> [BRIEF] Please pull out every line of the entries below, from the one containing "is (497, 234)." down to the one containing "should pyautogui.click(x=935, y=364).", both included, and reproduce them unchanged.

Saved dataset items:
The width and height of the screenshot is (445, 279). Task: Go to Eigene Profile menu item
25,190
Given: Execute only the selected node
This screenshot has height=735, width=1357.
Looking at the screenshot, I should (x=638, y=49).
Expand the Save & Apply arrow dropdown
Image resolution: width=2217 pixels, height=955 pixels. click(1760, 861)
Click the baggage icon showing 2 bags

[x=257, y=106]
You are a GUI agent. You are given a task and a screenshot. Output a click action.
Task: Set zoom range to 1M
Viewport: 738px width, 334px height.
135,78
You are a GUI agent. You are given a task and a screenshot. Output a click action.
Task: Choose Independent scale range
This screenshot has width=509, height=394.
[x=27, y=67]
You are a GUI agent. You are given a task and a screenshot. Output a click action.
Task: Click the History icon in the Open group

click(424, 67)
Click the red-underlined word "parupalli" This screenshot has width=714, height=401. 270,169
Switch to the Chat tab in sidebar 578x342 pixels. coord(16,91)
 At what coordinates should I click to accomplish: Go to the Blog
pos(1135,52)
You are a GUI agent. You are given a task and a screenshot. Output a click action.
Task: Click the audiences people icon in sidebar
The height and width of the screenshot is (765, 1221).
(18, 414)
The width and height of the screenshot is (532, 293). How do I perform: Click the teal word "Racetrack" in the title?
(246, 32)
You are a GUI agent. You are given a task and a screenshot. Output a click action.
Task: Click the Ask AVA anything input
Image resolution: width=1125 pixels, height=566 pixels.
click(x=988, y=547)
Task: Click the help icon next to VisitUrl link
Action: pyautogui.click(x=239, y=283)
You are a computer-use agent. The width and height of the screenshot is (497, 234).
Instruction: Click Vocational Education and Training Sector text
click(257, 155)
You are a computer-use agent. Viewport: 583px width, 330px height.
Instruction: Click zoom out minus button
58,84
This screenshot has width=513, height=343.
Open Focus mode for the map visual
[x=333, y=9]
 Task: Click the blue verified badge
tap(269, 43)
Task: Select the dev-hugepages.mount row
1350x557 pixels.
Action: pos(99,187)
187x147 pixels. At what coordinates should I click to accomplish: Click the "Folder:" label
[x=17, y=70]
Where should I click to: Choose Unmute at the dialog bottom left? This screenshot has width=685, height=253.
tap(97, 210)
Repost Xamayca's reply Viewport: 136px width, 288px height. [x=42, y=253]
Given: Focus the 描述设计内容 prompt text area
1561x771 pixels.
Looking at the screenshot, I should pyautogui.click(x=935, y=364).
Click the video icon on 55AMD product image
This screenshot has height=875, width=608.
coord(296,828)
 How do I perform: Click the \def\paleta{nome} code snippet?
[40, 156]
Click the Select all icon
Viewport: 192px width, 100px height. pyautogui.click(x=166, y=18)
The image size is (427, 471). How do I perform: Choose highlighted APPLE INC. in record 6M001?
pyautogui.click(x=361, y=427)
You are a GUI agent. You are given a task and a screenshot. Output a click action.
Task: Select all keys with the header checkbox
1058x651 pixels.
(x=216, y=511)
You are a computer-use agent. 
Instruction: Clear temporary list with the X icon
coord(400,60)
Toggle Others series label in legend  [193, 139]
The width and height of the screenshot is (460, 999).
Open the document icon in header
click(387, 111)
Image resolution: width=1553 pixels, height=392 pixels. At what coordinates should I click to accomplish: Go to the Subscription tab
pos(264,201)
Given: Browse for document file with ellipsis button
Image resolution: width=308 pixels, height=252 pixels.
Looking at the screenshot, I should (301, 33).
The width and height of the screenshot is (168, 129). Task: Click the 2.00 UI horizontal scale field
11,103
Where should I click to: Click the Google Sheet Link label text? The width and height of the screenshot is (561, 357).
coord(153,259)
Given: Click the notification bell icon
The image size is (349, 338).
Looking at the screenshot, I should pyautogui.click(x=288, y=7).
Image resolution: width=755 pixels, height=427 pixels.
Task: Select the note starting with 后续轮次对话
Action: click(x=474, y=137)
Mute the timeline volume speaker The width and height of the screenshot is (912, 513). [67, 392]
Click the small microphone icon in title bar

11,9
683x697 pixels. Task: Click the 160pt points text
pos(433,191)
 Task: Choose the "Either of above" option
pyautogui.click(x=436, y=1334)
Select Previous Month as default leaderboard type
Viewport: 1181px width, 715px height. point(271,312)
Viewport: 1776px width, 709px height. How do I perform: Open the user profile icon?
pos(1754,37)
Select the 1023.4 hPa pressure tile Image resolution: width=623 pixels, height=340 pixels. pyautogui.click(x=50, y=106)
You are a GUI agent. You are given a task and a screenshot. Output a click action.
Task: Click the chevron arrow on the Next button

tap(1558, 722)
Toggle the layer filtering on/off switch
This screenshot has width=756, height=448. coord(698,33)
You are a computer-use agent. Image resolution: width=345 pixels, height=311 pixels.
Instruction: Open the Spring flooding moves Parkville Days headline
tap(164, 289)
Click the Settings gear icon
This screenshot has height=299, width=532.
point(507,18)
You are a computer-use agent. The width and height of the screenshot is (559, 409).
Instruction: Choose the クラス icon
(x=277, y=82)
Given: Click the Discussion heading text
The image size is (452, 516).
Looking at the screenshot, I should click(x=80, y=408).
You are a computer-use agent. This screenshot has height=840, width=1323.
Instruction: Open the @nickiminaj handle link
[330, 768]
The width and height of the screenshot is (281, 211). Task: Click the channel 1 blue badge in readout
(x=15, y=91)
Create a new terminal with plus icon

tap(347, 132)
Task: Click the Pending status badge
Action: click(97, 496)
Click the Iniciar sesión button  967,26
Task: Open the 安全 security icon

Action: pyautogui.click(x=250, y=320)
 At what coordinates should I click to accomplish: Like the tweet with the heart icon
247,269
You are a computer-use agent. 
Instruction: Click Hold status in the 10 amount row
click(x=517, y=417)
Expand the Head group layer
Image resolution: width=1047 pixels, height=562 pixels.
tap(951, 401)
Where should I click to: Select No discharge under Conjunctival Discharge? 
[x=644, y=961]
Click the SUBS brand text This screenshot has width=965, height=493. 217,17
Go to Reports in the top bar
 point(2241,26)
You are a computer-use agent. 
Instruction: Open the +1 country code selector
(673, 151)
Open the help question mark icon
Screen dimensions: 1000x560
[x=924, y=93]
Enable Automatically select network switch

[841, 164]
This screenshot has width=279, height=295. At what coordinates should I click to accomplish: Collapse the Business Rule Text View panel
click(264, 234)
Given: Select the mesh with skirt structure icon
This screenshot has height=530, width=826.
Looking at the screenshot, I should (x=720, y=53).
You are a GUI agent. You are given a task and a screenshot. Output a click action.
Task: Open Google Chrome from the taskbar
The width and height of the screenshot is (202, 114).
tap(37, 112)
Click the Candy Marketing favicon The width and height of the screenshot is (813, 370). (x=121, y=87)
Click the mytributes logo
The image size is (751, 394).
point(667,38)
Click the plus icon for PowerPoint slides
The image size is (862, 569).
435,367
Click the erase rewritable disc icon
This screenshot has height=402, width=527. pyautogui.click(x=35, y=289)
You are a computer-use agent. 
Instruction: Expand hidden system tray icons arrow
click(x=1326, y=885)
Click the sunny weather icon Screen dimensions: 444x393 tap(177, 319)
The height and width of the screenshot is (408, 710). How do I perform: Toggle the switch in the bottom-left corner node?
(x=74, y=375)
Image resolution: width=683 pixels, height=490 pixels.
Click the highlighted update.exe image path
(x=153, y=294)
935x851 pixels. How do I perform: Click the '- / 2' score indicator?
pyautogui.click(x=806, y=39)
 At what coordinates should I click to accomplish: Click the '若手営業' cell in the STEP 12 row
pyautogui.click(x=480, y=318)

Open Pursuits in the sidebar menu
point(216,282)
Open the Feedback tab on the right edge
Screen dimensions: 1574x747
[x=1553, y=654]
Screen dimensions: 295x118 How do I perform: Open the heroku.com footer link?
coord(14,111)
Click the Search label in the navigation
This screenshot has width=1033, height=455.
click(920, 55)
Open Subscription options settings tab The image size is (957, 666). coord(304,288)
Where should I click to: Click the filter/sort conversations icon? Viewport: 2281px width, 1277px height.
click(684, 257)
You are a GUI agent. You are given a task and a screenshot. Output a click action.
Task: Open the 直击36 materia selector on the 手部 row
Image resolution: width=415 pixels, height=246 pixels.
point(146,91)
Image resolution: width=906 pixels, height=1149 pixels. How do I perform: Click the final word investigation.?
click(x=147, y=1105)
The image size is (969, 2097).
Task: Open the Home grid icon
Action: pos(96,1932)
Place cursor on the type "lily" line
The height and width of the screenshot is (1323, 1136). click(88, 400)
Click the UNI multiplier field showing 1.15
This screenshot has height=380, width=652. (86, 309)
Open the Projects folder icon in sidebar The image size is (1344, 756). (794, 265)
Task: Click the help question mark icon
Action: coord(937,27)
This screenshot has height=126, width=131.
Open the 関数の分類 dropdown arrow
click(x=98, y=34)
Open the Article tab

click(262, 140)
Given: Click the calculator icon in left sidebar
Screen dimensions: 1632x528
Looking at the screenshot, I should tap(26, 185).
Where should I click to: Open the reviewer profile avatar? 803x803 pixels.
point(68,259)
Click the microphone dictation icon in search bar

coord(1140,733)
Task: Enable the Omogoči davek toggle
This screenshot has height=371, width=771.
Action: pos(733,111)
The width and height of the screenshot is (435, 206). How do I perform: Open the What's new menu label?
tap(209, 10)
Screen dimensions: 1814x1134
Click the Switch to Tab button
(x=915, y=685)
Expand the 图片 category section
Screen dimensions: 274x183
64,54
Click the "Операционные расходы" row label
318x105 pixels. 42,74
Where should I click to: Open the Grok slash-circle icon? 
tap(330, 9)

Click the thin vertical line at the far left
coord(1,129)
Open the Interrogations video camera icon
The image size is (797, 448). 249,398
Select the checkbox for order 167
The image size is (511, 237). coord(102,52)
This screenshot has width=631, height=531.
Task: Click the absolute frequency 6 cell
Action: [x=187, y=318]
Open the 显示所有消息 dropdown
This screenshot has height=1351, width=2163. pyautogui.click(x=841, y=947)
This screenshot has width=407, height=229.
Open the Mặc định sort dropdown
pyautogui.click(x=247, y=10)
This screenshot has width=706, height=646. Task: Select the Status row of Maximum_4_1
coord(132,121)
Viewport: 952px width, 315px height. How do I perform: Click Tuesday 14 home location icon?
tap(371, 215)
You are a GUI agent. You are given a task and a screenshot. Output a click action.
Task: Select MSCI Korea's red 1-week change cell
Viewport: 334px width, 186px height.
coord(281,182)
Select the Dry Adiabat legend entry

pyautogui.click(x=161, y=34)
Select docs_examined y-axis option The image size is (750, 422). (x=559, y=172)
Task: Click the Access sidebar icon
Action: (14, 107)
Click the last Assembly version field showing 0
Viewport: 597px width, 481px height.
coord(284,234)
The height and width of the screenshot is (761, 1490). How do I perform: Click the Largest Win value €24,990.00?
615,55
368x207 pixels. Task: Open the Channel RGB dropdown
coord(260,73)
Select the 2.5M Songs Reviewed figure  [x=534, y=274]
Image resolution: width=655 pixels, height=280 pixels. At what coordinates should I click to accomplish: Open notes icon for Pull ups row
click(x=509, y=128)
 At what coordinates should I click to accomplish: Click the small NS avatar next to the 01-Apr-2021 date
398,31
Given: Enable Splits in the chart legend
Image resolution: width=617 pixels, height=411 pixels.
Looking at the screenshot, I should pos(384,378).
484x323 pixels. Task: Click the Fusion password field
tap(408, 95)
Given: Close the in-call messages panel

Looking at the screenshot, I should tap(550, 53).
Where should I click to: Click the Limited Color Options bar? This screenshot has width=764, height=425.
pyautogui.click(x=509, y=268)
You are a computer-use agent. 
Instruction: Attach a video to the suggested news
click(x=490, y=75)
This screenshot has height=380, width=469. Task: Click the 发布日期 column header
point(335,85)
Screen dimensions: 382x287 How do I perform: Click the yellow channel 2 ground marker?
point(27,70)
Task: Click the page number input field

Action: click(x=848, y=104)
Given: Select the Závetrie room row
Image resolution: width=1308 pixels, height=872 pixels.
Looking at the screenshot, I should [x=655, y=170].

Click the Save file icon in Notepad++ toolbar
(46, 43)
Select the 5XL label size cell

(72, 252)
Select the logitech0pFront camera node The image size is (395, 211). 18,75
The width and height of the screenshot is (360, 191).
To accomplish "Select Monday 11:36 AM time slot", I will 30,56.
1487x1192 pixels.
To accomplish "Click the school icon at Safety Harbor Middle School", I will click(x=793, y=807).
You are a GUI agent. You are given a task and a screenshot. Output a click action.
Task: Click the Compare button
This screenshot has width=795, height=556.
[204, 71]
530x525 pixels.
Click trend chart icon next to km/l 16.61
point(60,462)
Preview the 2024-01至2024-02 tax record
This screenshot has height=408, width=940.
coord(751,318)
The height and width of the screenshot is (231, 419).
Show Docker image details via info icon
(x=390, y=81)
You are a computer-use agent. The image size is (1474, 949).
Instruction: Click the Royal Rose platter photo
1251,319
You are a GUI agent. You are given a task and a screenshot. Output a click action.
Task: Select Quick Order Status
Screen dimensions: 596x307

> [EXPECTED ANSWER]
You are a computer-use agent. The width and height of the screenshot is (497, 234).
Instruction: Click Vocational Education and Training Sector text
click(257, 155)
You are a computer-use agent. Viewport: 583px width, 330px height.
Instruction: Click zoom out minus button
58,84
This screenshot has width=513, height=343.
Open Focus mode for the map visual
[x=333, y=9]
 Task: Click the blue verified badge
tap(269, 43)
Task: Select the dev-hugepages.mount row
1350x557 pixels.
Action: pos(99,187)
187x147 pixels. At what coordinates should I click to accomplish: Click the "Folder:" label
[x=17, y=70]
Where should I click to: Choose Unmute at the dialog bottom left? This screenshot has width=685, height=253.
tap(97, 210)
Repost Xamayca's reply Viewport: 136px width, 288px height. [x=42, y=253]
Given: Focus the 描述设计内容 prompt text area
1561x771 pixels.
Looking at the screenshot, I should pyautogui.click(x=935, y=364).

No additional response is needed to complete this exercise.